Both these jobs have reinforced a dissonance between the greater experience of learning I have had in post-secondary education with the experience of seeing children treated more or less as prisoners at a middle school and the experience today of seeing children with an irrepressible exuberance confined to chairs near the beginning of their learning careers who inevitably become “discipline” problems in a primary school.

So for me, there is a paradox on top of a dissonance. Children need to learn. If they don’t, in this economic system, when they grow up, they will surely be condemned to low wage jobs–if they can find employment at all–that don’t pay rent, jobs that are often even worse than my abusive experience at Luxor Cab. But to attempt to contain this energy seems to me like asking the sun to stop shining. Worse, I fear it risks an anti-intellectual backlash as these kids mature.

And so, as I was driving to San Francisco, a place I generally avoid, tonight, my heart was heavy and my mind was pondering this paradox on top of a dissonance. Hitting traffic on Highway 101 getting into San Francisco meant I was also running out of time. Tired and under pressure, I chose the worst of four reasonably direct but also reasonably rational routes to the Arundhati Roy event. It was a rookie mistake, inexcusable in someone who has lived in and around San Francisco for as long as I have (all but about two years of the last forty-three) and who has driven cab there. It was an unmistakable sign my judgment was impaired.

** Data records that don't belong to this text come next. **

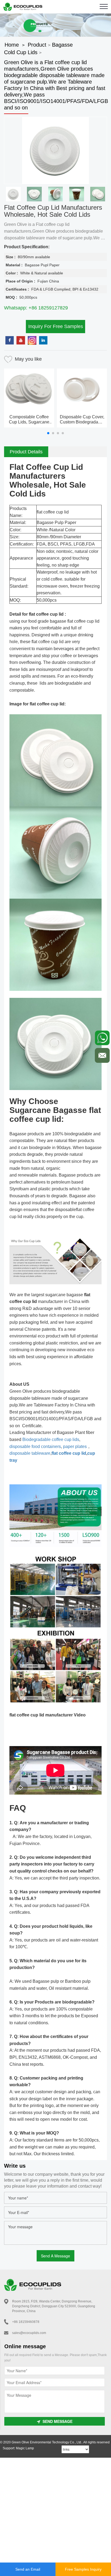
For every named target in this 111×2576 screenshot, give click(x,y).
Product (37, 45)
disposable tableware (29, 1453)
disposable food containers (35, 1446)
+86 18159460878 (25, 2322)
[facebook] (9, 340)
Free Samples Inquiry (83, 2569)
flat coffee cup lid (68, 1453)
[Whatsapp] (102, 1037)
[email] (102, 1055)
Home (12, 45)
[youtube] (20, 340)
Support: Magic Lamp (18, 2448)
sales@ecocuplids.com (29, 2333)
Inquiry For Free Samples (55, 326)
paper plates (75, 1446)
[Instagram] (32, 340)
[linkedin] (43, 340)
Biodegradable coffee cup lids (50, 1439)
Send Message (57, 2421)
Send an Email (27, 2569)
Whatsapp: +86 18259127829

But I also anticipated parking problems around the event; parking in almost every part of San Francisco has become dramatically more difficult particularly since voters approved the creation of the Department of Parking and Traffic. This agency was supposed to ease parking problems but has instead turned into the bane of most San Francisco car owners’ existences, generating a vast stream of revenue for the City. So I was delighted when approaching Mission High School, I spied its faculty parking lot, with spaces available.

At first, I didn’t give it a second thought. I pulled in and parked. I was attending a function in the school’s auditorium and there were lots of other cars in the parking lot–only some of which were displaying permits for overnight parking–and I assumed the rest were also owned by people attending the event. And nearly anywhere else I’ve lived, this would be a sensible way of viewing the situation.

But this is San Francisco. And when you’re unemployed, as I am, desperate, as I am, and broke, as I am, any ambiguity in a situation is unlikely to be resolved in your favor. San Francisco makes a fortune off of the naïve and off of people who share many aspects of my situation. I’m not faculty at Mission High School. I didn’t have one of those orange parking permits that I saw on the dashboards of some other vehicles. This reality began to sink in as I walked into the event.

As was to be expected, Arundhati Roy had many sensible and valuable things to say about oppression in the Kashmir, in India, and in other places, but by the end of her appearance, I was more than anxious to get out of there to retrieve a pickup truck that I would not be able to afford to get out of impound. And I had more to think about as I noticed a double flash of a red light camera that I think (hope) was aimed in another direction as I began making my way back out of the City and towards home.